### INSTRUCTIONS TO FOLLOW
Write out exactly the lines of the entries below from the one holding "Viewport: 2184px width, 1365px height." to the one holding "Close the event 6008 preview pane", inclusive, and leave out all other lines.

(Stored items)
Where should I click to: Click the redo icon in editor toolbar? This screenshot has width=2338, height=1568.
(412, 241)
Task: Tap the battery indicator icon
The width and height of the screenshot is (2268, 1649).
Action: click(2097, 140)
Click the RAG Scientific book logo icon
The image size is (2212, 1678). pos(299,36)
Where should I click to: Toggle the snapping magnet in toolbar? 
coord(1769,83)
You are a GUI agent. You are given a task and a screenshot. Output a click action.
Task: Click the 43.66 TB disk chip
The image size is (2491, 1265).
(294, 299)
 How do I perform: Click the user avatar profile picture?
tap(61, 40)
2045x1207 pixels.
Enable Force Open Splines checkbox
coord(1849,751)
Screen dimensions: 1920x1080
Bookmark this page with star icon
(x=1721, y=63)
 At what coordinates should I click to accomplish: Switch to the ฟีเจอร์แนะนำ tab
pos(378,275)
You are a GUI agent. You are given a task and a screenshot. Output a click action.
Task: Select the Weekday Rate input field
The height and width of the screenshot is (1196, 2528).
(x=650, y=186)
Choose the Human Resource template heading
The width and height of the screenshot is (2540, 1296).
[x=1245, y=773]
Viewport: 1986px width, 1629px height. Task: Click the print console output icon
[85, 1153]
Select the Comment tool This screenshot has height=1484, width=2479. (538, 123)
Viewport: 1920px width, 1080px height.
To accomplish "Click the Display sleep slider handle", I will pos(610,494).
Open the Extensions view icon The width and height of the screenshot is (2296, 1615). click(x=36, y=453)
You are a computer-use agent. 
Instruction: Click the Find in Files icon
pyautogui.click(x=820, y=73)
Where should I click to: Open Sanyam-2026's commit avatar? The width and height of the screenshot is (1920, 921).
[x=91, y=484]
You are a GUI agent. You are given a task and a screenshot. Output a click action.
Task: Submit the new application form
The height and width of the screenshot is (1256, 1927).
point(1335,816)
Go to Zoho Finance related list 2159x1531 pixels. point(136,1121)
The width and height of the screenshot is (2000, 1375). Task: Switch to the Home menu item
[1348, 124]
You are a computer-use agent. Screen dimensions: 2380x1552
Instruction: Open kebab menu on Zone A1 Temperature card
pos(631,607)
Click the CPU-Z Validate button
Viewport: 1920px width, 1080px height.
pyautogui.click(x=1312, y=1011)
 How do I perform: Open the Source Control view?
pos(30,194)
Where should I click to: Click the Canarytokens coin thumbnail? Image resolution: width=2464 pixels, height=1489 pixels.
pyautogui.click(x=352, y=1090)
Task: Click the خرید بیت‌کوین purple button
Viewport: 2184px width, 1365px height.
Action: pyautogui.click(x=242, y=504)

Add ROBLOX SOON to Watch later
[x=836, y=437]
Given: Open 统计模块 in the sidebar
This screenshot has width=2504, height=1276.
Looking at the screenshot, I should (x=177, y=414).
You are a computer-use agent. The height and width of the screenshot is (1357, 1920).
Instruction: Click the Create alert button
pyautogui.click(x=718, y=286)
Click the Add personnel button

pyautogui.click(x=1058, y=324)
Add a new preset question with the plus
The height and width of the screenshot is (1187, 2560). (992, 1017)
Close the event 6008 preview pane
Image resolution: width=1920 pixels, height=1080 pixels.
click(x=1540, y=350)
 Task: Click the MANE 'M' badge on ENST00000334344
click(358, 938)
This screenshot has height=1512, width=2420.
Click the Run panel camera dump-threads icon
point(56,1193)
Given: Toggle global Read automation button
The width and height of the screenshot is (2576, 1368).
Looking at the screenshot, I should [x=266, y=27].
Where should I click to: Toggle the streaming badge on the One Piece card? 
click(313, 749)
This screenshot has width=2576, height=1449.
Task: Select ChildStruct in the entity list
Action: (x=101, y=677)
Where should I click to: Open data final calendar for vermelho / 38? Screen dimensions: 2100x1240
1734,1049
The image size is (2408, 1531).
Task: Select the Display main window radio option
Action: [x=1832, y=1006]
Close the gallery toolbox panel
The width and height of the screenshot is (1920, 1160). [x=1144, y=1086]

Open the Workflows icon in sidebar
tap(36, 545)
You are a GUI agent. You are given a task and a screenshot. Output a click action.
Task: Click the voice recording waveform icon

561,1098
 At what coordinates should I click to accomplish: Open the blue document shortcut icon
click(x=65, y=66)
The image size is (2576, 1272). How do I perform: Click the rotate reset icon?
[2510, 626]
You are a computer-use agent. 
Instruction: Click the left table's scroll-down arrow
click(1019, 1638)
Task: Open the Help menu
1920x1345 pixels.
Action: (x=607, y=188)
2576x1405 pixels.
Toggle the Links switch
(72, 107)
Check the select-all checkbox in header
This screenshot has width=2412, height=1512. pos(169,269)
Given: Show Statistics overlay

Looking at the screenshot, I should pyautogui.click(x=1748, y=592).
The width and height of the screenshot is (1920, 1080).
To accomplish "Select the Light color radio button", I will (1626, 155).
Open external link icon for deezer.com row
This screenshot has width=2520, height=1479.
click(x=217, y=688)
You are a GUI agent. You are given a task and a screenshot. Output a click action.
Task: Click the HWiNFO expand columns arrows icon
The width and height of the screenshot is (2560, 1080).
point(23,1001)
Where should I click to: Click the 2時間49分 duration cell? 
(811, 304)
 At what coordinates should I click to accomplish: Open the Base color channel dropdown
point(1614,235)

### WRITTEN RESPONSE
Viewport: 2184px width, 1365px height.
Action: pyautogui.click(x=242, y=504)

Add ROBLOX SOON to Watch later
[x=836, y=437]
Given: Open 统计模块 in the sidebar
This screenshot has width=2504, height=1276.
Looking at the screenshot, I should (x=177, y=414).
You are a computer-use agent. The height and width of the screenshot is (1357, 1920).
Instruction: Click the Create alert button
pyautogui.click(x=718, y=286)
Click the Add personnel button

pyautogui.click(x=1058, y=324)
Add a new preset question with the plus
The height and width of the screenshot is (1187, 2560). (992, 1017)
Close the event 6008 preview pane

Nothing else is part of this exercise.